Should the Senate respect the abortion funding compromise adopted last month by the House?
The House compromise, known as the Stupak amendment, forbids insurance plans that cover abortion from competing for federally subsidized customers under the new health insurance legislation. And since the legislation extends such subsidies to many millions of people, the Stupak amendment would correspondingly shrink the number of people eligible for abortion coverage.
In the next day or so, pro-lifers plan to introduce a duplicate amendment in the Senate. Their point man is Sen. Ben Nelson, D-Neb.. If the amendment doesn’t pass, they’ll be stuck with the bill’s current abortion language, approved by Senate Majority Leader Harry Reid, which bars federal tax credits from directly funding abortion but lets women who receive such credits buy health insurance that covers abortion. Pro-lifers object to this arrangement on the grounds that it’s an indirect abortion subsidy: You accept the tax credit with your left hand and buy abortion coverage with your right hand.
The U.S. Conference of Catholic Bishops calls the Reid language a violation of congressional precedent.
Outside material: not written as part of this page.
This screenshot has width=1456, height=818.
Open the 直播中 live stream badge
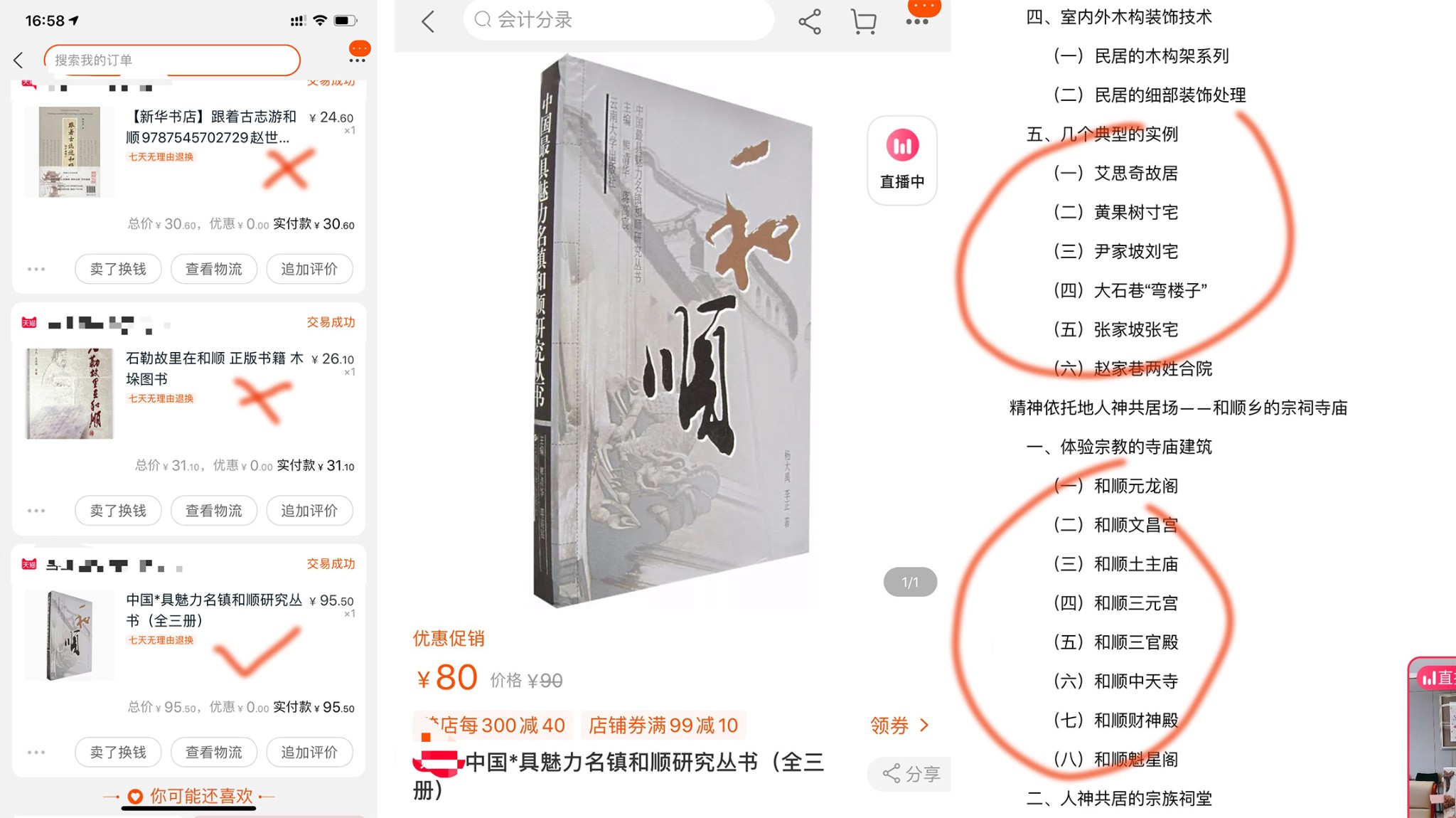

In a letter to senators, the bishops argue that
it violates the longstanding federal policy against the use of federal funds for elective abortions and health plans that include such abortions—a policy upheld in all health programs covered by the Hyde Amendment, the Children’s Health Insurance Program, the Federal Employee Health Benefits Program—and now in the House-passed “Affordable Health Care for America Act.”
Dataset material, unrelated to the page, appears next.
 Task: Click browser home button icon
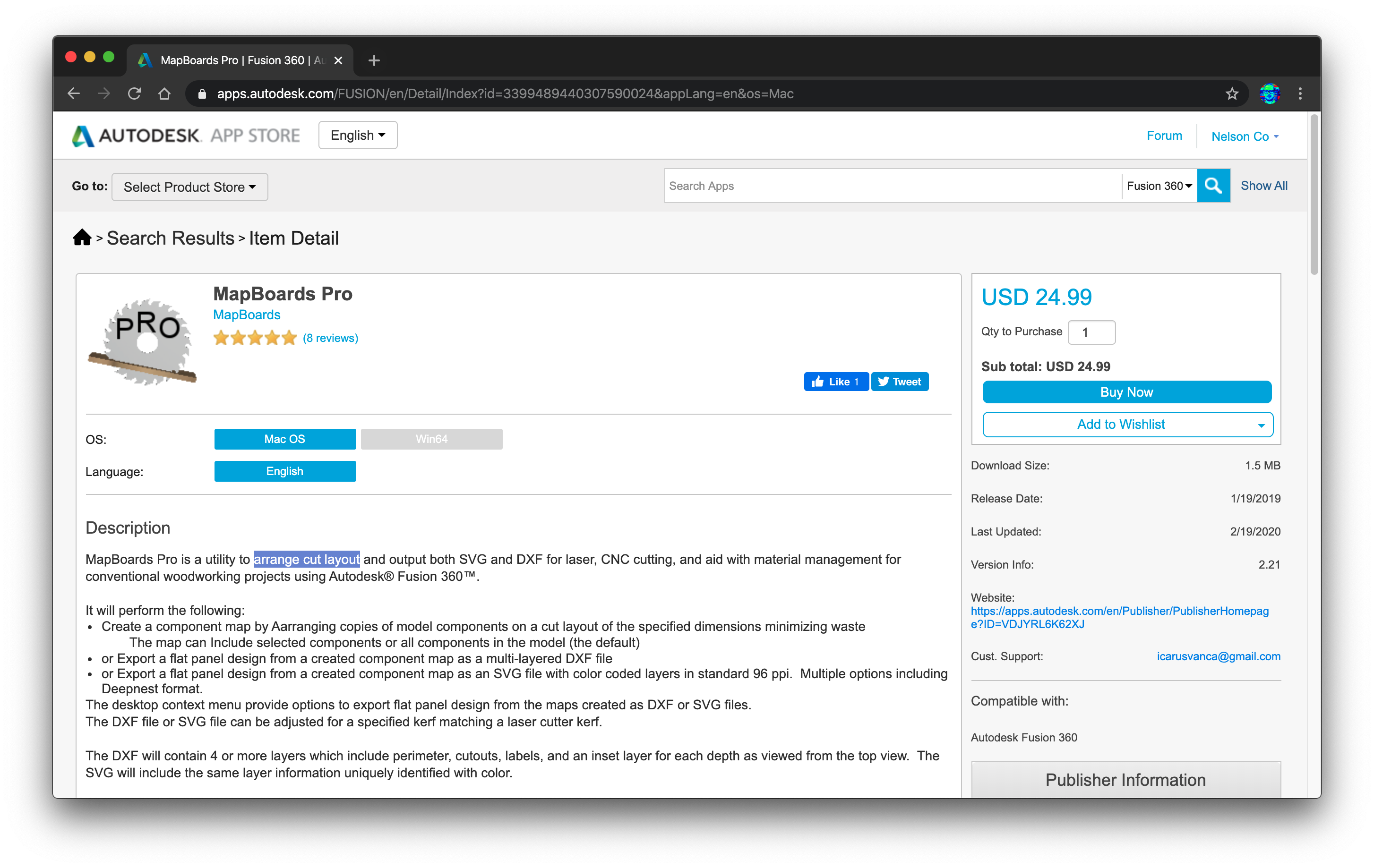[x=164, y=94]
Did you catch that last bit? The “Affordable Health Care for America Act”? That’s the bill the House just passed. Pro-lifers are already invoking it as a precedent. And that’s a big deal, because everyone in the health care fight, including President Obama, has agreed not to mess with congressional precedents on abortion.
Is Stupak a precedent worth respecting? If so, what rule does it establish?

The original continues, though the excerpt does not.